Draft AIRR Software WG standard


#1

Hello everyone–

Below is the draft standard recommendation from the Software WG. It’s a group effort, but the heavy lifting was done by @w.lees.

We are soliciting comments on this draft. Please reply to comment! No comment too big or too small.


AIRR Software WG - Guidance for AIRR Software Tools

Version 1.0 (when finalised)

Introduction

The adaptive immune-receptor repertoire (AIRR) Community will benefit greatly from cooperation among groups developing tools and resources for AIRR research. The goal of the AIRR Software Working Group is to promote standards for AIRR software tools and resources in order to enable rigorous and reproducible immune repertoire research at the largest scale possible. As one contribution to this goal, we have established the following standards for software tools. Authors whose tools comply with this standard will, subject to ratification from the AIRR Software WG, be permitted to advertise their tools as being AIRR compliant.

Requirements

Tools must:

  1. Be published in source code form, and hosted on a publicly available repository with a clear versioning system.
  2. Be published under a license that permits free access, use, modification, and sharing (under terms no more restrictive than the original licence) for non-commercial purposes. Examples of suitable licences, from that point of view, are the Creative Commons Attribution and Attribution-ShareAlike licences, in both commercial and non-commercial forms.
  3. Support community-curated standard file formats and strive for modularity and interoperability with other tools. In particular, tools must read and write AIRR Data Standards corresponding to their tool.
  4. Include example data (in AIRR standard formats where applicable), and checks for expected output from that data, in order to provide a minimal example of functionality allowing users to check that the software is performing as described.
  5. Provide information about run parameters as part of output.
  6. Provide a Dockerfile that enables a Docker image to be built such that the tool can be used within a container running that image.
  7. Ensure that the Dockerfile is kept up-to-date by providing a container on Docker Hub that is automatically maintained in sync with the current release version of the tool.
  8. Provide at least some level of user support, making it clear what level of support users can expect, and how to obtain it.

Notes

Open Source Licences, Versioned Repositories

Tools in this field are evolving rapidly. In the interests of reproducibility and transparency, published work should be based on tools (and versions of tools) that can be obtained easily by other researchers in the future. To that end, AIRR compliant tools must be published in open repositories such as GitHub or Bitbucket, and we encourage publishing users to provide specifics on the version and configuration of tools that they employ.

Community-Curated File Formats

The AIRR Data Representation Working Group has defined standards for the submission of immune receptor repertoire sequencing datasets. Tool authors are requested to support these standards as much as possible, for applicable data sets. The currently implemented standard covers submission to NCBI repositories (BioProject, BioSample, SRA and Genbank). Tool authors can assist by easing/guiding the process of submission as much as possible.

▸ Tasks to complete
a – According to the draft AIRR software standard, on which service must a container be kept in sync with the tool's current release version?
b – Repeat the part of the draft AIRR software standard starting with "Requirements" and going on through "to their tool.".
The lines further down on this page aren't needed.

▸ Supplied data
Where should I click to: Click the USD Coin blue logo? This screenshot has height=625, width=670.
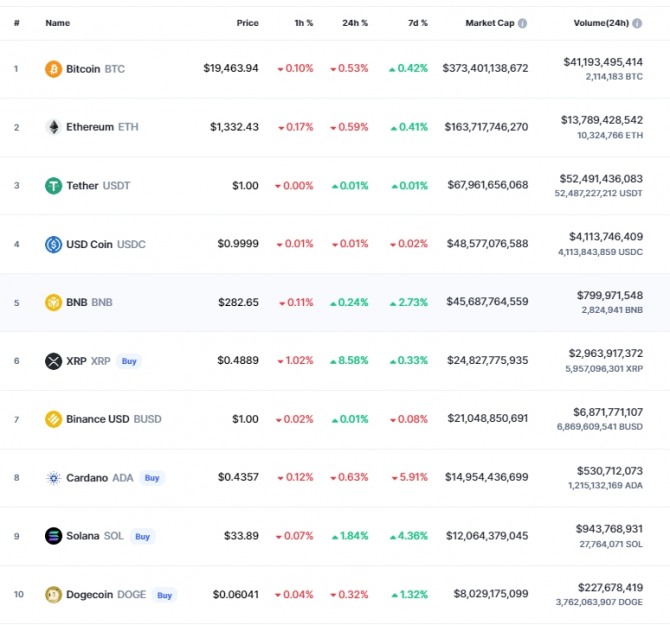[x=53, y=244]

▸ The replies
a – Docker Hub.

b –
Requirements

Tools must:

  1. Be published in source code form, and hosted on a publicly available repository with a clear versioning system.
  2. Be published under a license that permits free access, use, modification, and sharing (under terms no more restrictive than the original licence) for non-commercial purposes. Examples of suitable licences, from that point of view, are the Creative Commons Attribution and Attribution-ShareAlike licences, in both commercial and non-commercial forms.
  3. Support community-curated standard file formats and strive for modularity and interoperability with other tools. In particular, tools must read and write AIRR Data Standards corresponding to their tool.